| Exercise prompt |
Filter the entries, keeping every line with the word "Toggle".
*** Material to process ***
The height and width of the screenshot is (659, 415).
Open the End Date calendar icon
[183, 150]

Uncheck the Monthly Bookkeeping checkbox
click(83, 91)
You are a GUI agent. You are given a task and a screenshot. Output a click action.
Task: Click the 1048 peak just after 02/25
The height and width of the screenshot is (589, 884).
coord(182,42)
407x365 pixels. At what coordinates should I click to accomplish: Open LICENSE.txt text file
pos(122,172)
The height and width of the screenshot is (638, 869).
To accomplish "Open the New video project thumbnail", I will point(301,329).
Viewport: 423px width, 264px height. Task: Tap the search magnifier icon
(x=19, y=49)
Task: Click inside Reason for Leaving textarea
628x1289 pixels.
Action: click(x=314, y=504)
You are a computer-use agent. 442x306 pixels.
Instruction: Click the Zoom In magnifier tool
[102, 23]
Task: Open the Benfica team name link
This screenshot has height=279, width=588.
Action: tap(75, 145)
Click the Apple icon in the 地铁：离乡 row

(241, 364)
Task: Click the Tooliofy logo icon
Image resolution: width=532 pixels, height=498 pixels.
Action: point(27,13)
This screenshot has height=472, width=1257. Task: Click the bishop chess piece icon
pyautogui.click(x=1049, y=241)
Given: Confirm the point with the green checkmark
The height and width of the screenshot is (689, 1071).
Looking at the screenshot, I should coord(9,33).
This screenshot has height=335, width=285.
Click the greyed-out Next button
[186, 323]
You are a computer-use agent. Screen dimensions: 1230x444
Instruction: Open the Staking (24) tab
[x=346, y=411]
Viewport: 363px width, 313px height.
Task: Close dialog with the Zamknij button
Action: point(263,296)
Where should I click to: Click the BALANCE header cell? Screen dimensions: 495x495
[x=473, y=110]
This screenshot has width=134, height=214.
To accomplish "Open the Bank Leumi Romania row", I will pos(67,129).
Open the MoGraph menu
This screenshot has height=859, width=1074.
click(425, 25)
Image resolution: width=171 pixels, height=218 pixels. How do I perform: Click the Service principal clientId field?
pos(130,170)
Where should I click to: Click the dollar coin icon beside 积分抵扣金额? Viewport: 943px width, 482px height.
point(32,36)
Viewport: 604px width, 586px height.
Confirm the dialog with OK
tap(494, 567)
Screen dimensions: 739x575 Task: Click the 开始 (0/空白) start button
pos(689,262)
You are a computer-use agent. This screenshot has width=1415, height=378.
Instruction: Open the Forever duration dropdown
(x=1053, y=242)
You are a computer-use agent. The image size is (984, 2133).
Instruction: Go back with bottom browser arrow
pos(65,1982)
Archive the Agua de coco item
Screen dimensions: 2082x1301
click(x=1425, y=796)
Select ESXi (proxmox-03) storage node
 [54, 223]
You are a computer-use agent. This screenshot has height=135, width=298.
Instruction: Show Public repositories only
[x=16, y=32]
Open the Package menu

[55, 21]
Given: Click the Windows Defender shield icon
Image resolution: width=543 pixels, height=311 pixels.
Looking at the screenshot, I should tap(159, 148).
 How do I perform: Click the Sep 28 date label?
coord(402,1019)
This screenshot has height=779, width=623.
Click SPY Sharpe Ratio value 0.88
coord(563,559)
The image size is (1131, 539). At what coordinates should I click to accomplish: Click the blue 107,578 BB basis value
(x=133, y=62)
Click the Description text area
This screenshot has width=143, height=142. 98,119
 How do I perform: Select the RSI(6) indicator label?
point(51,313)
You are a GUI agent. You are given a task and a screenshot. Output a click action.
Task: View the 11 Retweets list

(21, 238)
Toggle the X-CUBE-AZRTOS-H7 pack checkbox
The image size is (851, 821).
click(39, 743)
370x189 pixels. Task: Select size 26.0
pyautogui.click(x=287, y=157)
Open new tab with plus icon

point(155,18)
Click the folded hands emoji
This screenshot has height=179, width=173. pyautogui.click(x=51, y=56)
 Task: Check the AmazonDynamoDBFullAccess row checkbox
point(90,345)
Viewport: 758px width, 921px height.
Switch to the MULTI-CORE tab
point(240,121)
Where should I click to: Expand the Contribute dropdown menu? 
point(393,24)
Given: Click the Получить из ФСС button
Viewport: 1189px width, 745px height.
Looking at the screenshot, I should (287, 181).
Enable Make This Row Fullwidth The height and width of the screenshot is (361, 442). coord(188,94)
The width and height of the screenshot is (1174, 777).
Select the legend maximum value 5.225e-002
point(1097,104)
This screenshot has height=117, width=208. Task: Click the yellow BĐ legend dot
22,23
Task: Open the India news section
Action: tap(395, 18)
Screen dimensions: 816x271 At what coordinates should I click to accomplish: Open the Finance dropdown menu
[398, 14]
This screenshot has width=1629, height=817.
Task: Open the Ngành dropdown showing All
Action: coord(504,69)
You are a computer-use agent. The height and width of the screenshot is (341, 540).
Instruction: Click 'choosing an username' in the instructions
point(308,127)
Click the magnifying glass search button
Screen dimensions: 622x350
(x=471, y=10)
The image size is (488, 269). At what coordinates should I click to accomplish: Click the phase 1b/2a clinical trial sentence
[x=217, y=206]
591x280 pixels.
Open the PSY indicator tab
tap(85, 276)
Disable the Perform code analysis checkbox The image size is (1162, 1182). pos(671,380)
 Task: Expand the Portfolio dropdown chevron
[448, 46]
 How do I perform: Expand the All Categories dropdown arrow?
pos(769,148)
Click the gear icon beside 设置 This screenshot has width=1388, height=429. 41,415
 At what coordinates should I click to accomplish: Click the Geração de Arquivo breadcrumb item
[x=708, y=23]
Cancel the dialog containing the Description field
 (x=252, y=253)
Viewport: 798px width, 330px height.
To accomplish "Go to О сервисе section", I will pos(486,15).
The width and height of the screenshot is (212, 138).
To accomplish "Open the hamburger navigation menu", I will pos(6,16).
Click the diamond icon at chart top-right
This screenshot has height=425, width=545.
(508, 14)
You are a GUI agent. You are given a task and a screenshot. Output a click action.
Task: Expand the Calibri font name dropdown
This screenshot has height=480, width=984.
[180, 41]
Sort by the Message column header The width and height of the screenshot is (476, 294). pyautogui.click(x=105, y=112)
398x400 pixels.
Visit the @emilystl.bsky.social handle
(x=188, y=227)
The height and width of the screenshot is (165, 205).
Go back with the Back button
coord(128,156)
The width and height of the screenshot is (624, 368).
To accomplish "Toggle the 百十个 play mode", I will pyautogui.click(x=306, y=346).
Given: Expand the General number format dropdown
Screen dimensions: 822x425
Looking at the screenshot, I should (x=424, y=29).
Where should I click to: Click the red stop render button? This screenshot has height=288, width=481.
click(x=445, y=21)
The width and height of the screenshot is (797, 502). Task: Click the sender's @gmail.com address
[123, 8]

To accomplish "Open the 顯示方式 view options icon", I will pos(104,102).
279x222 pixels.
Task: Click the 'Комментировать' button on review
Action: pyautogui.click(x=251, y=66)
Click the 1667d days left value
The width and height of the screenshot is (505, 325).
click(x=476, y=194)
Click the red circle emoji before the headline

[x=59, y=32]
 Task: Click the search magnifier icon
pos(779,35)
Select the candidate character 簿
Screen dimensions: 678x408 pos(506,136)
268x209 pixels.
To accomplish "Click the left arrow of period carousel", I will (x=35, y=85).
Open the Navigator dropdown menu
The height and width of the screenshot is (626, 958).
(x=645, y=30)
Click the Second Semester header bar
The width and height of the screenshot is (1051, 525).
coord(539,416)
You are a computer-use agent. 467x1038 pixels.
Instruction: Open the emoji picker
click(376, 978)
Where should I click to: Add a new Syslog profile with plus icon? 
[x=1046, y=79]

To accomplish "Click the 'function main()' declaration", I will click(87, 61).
***
| Result |
Toggle the X-CUBE-AZRTOS-H7 pack checkbox
To accomplish "Toggle the 百十个 play mode", I will pyautogui.click(x=306, y=346).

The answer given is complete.